No hay forma más clara de entender en qué consistió el 9-N que repasar el perfil político y la estrategia de defensa de los abogados de #MasOrtegayRigau; respectivamente, Javier Melero, uno de los inspiradores fundacionales de Ciudadanos y no obstante bote salvavidas de los antiguos tesoreros de Convergència, Rafa Entrena, hijo privilegiado de una saga de juristas con la Castilla de siempre en la sangre, y Jordi Pina, un soberanista moderado que parlotea con aquel catañol tan prototípico de los letrados del Eixample. La ortodoxia de los tres abogados, hijos privilegiados de la costra burocrática española, consistió permanentemente en recordar al tribunal que ni Mas ni sus fieles conselleras desobedecieron ley ni advertencia alguna del Tribunal Constitucional, recalcando así la condición de proceso participativo (que no referéndum) del 9-N y, por encima de todo, su conceptualización de artefacto urdido desde la sociedad civil.

La intención de los tres abogados, traducción legal de la famosa astucia política del president Mas, ha querido recalcar que el 9-N fue un acto plenamente legalista y de escasa confrontación, mucho más cercano a la libertad de expresión de un colectivo que no a la autodeterminación del pueblo catalán. Ello, y lo advierto a los procesistas hiperventilados, no quita ningún mérito a la iniciativa de nuestros mandatarios y ni un solo gramo de valor político a los méritos del president 129; pero nos sitúa en un espacio en el que, paralelamente a contar independentistas de forma legal, Mas intentó solidificar el 9-N y su posterior juicio confrontando la superioridad moral de un pueblo en manifestación perpetua a un Estado represor que incluso amonesta un fenómeno que se ajusta a su propia legalidad. De tal guisa, se pretendía presionar al Estado para negociar en sus propios términos, situarlo –en definitiva– prisionero en su propia red jurídica.

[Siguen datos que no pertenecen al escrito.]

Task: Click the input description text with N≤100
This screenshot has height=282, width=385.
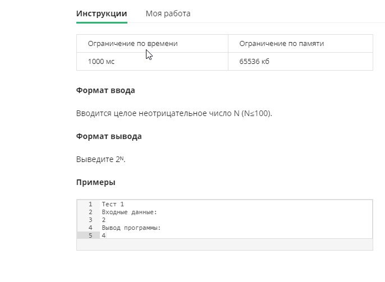Action: click(x=174, y=113)
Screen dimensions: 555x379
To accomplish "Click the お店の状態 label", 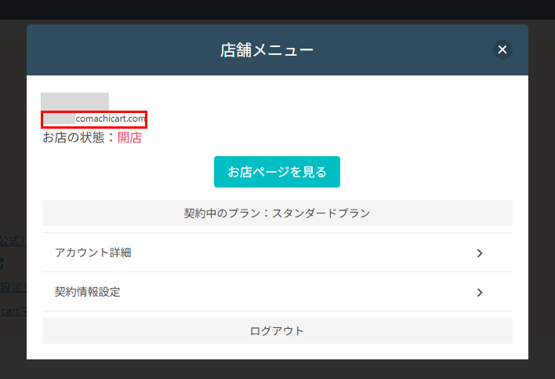I will point(78,138).
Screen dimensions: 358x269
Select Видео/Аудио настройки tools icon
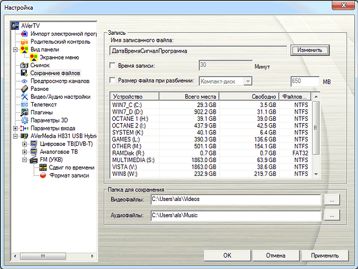(24, 96)
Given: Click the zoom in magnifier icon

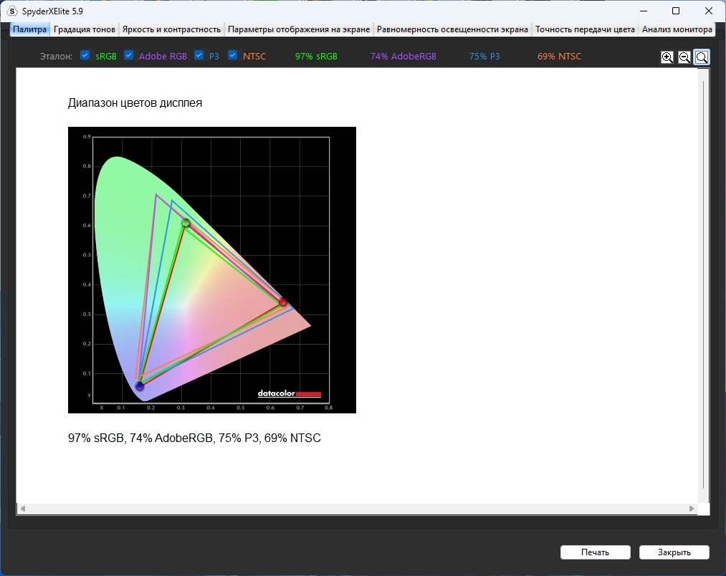Looking at the screenshot, I should (x=667, y=57).
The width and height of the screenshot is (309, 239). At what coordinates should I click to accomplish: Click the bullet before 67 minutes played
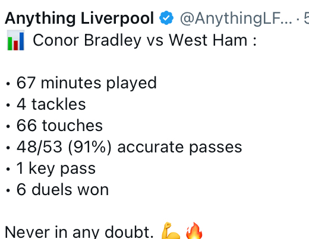coord(8,84)
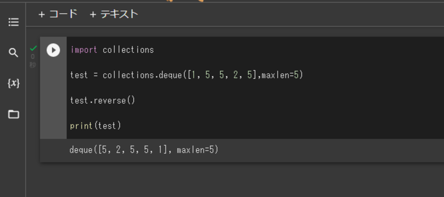444x197 pixels.
Task: Click the empty area below the cell
Action: (x=234, y=180)
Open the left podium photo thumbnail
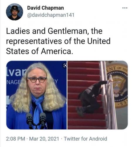 pos(36,95)
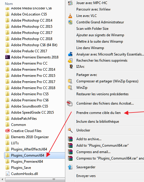Viewport: 144px width, 182px height.
Task: Click the Unlocker wand icon
Action: click(x=70, y=130)
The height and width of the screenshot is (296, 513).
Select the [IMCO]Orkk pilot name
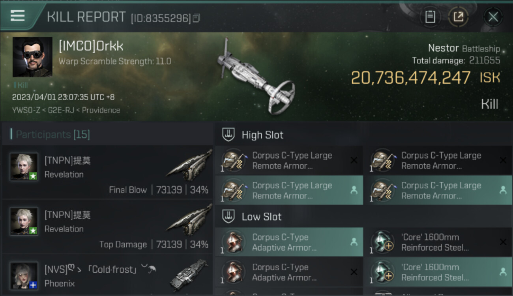91,46
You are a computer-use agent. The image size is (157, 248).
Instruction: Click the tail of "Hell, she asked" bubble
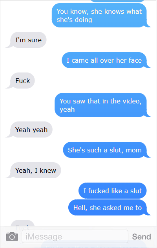148,214
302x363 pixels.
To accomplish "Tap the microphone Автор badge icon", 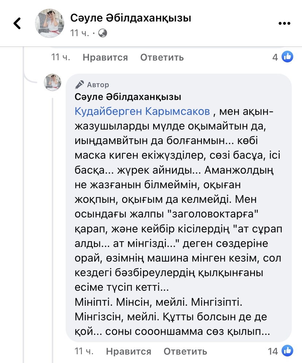I will click(x=79, y=85).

El 9-N fue la última ilusión (como todas, verdad a medias) a partir de la cual se creía posible realizar un proceso de independencia “de la ley antigua a la ley nueva”

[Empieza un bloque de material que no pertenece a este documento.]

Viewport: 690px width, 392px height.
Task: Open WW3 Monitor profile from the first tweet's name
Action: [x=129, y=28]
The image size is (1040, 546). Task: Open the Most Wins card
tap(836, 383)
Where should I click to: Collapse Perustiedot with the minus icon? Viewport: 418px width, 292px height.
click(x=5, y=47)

Utilizando la ortodoxia masista, el 9-N fue la última ilusión (como todas, verdad a medias) a partir de la cual se creía posible realizar un proceso de independencia “de la ley antigua a la ley nueva”, convirtiendo así un movimiento participativo (que no referéndum) en el enésimo ultimátum del soberanismo para negociar el nuevo estatus de Catalunya entre dos intermediarios iguales, la Generalitat y el Gobierno. Lo más surrealista y espantoso del juicio por el 9-N no es, a mi modo de ver, que se enmiende una insurrección inexistente, como se esfuerzan en recalcar los abogados de nuestros tres mandatarios, sino que la judicatura envíe el mensaje explícito de que ésta intermediación entre Catalunya y España como iguales debe ser punida. La reciente beligerancia de los articulistas madrileños (apelando al precinto y al 155) lo deja bien claro: lo que uno debe matar no es el independentismo, sino la ilusión de un diálogo normal.

Contra lo que dicen los puristas, enterrar y superar el 9-N no significa mofarse de la valentía de Mas, Ortega y Rigau, sino precisamente sobrepasar este marco que idealiza una lucha legalista entre iguales que –desde su poderosa burocracia– el Gobierno español siempre podrá chafar con suma facilidad. La diferencia entre el 9-N y Mas versus el referéndum y Puigdemont, si esto va de verdad, es la de superar la dialéctica de los intermediarios para entrar en la política de la autodeterminación, y el prefijo auto quiere decir que la soberanía te la das tú primero y después ya la negociarás con quien tú dispongas. Pero lo deberíamos tener claro: el otro día en el juzgado, los tres abogados de los damnificados todavía buscaban el diálogo, pidiendo permiso, buscando el amparo de la ley española. Saberlo no nos convierte en traidores. Saberlo simplemente nos sitúa mejor. Y eso siempre nos hace más libres.